▸ Written task
Select and copy every line in the records that contains the string "path".

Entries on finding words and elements
⁂
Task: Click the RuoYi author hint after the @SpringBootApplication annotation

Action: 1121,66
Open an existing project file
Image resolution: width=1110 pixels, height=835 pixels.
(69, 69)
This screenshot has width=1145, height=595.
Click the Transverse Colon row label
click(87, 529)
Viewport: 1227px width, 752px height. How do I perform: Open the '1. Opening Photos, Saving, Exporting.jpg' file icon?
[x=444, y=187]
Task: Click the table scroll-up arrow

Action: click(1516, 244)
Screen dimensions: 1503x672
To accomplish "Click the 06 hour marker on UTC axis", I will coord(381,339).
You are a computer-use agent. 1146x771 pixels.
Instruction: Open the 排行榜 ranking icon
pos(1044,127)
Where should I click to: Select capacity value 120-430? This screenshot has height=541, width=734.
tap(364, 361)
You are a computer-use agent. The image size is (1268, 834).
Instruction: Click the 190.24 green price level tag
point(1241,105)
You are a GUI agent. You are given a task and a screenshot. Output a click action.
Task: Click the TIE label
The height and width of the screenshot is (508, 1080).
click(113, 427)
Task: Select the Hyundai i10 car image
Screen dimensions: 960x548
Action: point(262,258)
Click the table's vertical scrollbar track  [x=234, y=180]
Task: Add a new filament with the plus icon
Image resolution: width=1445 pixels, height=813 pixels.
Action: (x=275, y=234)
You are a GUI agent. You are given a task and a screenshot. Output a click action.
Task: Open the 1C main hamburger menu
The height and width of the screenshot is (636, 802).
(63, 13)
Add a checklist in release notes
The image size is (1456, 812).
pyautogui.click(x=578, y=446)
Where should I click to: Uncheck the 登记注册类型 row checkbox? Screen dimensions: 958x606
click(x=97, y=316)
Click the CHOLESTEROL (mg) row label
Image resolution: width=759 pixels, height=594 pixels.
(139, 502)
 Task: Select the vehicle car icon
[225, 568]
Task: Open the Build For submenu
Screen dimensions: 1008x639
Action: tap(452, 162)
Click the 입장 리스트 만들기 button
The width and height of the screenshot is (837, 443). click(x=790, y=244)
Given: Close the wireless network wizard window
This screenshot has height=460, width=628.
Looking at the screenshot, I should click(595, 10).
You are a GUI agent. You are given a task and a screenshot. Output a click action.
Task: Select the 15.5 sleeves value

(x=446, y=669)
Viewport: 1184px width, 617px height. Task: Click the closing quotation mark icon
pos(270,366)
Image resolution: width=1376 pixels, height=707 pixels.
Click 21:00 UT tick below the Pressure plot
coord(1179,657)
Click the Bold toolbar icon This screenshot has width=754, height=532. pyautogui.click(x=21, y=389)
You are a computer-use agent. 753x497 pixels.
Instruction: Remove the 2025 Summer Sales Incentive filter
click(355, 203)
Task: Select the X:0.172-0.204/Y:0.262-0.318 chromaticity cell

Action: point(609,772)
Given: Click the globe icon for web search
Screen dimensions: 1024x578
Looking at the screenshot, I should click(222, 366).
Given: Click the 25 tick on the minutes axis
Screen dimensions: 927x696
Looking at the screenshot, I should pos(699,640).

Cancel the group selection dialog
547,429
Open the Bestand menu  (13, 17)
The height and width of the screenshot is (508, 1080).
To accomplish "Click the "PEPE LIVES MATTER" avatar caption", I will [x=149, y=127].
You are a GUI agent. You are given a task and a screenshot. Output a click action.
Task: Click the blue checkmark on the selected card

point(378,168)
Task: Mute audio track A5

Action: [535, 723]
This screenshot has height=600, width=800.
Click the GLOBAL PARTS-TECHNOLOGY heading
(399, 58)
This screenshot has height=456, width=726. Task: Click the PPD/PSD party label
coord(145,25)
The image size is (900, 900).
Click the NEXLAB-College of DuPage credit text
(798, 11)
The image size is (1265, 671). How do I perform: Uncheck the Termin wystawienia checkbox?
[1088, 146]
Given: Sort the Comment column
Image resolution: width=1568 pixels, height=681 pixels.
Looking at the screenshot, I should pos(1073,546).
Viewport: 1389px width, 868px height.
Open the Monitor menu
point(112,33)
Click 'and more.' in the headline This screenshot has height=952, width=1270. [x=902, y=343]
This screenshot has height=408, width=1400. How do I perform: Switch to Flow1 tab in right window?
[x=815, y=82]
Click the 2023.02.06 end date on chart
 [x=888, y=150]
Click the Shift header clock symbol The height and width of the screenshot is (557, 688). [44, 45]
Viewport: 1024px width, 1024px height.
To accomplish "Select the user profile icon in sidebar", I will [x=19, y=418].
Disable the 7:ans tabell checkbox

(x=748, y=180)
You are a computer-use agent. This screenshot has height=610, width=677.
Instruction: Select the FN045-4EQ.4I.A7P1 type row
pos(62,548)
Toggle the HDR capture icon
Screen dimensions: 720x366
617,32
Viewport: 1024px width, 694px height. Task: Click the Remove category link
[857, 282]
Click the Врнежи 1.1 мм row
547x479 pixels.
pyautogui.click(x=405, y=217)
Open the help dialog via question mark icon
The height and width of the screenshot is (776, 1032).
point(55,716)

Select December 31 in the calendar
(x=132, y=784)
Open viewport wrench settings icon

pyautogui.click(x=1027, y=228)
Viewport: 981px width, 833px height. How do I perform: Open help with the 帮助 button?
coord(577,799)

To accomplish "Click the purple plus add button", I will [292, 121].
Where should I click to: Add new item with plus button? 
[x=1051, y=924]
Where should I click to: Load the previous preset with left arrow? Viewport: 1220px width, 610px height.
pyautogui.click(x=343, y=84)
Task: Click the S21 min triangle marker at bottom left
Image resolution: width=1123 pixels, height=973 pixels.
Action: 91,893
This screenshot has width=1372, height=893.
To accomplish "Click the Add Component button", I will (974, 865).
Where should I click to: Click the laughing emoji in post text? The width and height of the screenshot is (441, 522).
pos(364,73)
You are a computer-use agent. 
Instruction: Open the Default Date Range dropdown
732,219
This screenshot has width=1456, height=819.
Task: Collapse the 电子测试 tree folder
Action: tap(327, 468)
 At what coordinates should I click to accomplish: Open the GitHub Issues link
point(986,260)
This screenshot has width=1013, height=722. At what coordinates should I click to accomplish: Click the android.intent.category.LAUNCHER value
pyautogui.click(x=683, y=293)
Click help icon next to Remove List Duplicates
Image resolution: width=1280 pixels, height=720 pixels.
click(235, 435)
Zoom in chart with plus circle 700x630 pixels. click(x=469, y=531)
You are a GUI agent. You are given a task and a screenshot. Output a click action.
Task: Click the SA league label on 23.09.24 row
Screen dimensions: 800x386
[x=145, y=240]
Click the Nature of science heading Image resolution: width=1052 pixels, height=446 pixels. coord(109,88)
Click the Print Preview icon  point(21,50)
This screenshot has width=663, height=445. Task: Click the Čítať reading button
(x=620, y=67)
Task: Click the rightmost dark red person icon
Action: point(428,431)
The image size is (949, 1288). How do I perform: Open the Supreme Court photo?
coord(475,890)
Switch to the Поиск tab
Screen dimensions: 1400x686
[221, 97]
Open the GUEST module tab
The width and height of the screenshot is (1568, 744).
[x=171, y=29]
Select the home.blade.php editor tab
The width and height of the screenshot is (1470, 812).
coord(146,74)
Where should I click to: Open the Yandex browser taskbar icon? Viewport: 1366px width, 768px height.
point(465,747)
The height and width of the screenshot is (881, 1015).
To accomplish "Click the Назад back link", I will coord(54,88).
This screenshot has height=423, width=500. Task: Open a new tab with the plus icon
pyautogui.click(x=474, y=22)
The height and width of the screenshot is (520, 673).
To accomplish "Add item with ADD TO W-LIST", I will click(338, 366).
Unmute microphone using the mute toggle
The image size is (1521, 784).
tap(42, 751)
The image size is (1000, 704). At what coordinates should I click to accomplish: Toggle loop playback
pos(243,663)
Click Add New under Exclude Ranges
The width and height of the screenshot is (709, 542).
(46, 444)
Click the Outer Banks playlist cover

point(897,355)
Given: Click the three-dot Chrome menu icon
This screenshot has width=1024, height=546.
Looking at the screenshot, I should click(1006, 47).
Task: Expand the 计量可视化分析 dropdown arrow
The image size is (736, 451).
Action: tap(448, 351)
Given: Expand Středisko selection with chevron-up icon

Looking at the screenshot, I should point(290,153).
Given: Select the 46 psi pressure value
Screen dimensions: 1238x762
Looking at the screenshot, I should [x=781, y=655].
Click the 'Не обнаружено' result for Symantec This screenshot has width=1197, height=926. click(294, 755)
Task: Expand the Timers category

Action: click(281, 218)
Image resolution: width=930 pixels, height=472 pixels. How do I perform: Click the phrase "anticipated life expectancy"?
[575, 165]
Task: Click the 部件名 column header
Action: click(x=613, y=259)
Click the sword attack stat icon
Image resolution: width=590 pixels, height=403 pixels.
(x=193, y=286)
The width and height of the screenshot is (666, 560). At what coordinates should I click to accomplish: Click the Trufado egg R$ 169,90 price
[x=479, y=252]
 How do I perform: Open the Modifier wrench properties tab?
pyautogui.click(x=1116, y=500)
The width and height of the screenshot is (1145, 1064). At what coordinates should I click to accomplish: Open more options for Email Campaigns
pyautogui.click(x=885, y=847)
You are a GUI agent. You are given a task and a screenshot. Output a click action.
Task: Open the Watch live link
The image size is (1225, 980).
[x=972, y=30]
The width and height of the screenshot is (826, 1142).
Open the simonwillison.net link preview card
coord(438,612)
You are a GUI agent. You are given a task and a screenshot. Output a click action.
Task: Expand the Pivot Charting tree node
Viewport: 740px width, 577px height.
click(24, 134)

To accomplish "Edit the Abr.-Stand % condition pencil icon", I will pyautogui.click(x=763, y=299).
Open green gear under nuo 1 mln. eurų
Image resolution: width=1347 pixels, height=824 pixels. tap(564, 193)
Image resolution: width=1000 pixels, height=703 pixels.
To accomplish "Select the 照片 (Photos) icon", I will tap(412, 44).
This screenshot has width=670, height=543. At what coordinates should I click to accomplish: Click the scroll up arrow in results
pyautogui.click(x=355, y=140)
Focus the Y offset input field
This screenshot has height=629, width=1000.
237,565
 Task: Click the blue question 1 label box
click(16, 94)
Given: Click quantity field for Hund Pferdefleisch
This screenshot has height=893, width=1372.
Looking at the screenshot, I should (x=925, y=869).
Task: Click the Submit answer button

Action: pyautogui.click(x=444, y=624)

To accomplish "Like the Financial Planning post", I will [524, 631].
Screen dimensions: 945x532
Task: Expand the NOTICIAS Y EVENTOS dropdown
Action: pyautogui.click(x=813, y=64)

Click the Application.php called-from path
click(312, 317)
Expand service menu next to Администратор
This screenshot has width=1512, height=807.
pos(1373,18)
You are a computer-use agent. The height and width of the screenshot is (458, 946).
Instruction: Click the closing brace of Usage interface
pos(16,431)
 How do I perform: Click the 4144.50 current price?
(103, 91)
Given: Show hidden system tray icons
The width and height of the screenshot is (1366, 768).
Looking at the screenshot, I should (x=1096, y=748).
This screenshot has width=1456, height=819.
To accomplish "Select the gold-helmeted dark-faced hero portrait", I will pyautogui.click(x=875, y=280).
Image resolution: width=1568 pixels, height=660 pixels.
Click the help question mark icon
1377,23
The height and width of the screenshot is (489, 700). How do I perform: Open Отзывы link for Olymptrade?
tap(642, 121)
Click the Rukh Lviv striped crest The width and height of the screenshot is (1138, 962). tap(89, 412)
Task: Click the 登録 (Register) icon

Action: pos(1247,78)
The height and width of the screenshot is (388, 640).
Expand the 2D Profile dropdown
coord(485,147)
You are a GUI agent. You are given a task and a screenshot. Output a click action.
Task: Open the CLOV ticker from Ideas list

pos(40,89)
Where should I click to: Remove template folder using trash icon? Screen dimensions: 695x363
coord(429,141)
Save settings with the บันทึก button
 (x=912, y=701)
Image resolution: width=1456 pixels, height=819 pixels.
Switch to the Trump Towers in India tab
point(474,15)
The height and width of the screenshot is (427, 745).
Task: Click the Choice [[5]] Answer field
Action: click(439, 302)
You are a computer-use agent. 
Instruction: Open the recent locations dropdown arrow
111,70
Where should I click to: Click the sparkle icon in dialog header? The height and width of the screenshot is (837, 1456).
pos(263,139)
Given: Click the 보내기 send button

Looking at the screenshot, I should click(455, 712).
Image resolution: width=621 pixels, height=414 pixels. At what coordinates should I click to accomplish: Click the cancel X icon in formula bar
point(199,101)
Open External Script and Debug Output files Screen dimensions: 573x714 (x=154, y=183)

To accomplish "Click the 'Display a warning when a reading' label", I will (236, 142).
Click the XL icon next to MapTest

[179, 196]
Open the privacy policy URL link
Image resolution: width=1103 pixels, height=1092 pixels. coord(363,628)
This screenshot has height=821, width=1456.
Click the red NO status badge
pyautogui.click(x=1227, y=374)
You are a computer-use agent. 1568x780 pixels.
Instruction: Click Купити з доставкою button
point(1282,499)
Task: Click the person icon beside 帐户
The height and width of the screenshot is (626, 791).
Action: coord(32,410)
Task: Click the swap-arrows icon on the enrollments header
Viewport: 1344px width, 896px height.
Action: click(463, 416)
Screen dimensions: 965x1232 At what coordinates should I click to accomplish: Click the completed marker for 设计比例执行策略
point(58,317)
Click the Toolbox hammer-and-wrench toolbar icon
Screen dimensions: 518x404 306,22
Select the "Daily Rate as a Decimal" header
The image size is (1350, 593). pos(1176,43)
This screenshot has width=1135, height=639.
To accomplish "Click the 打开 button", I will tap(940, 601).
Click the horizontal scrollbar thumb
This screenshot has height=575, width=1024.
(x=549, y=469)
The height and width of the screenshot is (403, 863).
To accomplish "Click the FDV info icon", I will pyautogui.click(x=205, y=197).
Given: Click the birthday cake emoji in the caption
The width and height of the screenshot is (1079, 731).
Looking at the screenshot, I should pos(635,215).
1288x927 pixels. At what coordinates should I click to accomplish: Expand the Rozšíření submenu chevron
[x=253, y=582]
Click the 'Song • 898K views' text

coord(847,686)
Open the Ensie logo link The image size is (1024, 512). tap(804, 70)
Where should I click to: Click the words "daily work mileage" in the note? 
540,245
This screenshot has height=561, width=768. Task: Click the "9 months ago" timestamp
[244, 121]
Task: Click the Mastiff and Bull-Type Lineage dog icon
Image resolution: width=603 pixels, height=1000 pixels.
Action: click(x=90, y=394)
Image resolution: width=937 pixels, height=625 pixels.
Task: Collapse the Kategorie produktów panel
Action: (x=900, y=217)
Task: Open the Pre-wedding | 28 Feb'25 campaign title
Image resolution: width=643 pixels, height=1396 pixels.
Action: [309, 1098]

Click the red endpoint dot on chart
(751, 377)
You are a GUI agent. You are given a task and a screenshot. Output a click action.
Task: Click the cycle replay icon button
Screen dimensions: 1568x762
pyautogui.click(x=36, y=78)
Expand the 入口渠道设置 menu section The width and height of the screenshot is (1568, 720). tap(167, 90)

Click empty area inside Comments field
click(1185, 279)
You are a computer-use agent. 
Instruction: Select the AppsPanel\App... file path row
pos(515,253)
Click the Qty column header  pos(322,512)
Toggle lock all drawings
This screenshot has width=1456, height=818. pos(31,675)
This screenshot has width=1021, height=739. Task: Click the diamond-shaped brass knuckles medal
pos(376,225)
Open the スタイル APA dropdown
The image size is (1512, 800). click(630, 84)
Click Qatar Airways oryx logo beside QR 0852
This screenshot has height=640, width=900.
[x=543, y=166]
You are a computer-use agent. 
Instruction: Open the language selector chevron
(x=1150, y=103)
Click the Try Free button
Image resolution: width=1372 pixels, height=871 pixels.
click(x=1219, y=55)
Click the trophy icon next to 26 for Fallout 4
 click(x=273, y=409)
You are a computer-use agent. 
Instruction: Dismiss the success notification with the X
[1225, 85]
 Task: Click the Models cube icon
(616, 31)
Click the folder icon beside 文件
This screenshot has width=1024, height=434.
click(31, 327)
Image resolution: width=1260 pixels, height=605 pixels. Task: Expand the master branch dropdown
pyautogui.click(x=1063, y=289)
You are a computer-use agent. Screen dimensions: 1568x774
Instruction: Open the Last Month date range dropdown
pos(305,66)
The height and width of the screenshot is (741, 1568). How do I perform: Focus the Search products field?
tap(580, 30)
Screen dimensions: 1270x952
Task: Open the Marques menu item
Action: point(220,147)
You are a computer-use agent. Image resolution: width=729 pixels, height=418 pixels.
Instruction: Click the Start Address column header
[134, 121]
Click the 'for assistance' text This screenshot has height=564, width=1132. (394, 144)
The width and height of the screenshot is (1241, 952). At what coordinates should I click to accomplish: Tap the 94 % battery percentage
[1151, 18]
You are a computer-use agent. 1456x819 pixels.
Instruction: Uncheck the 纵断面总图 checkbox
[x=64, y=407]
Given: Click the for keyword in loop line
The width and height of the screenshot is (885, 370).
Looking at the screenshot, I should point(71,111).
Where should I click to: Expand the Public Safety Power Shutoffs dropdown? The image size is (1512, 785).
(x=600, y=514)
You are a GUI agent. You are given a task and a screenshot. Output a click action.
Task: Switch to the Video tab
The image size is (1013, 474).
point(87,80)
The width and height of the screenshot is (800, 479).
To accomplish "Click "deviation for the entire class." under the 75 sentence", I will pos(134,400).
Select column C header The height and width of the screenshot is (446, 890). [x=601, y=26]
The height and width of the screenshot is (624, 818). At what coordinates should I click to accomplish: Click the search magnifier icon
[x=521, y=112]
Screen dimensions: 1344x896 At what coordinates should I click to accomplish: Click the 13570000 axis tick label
⁂
▸ Expected answer
Click the Application.php called-from path
Instruction: Select the AppsPanel\App... file path row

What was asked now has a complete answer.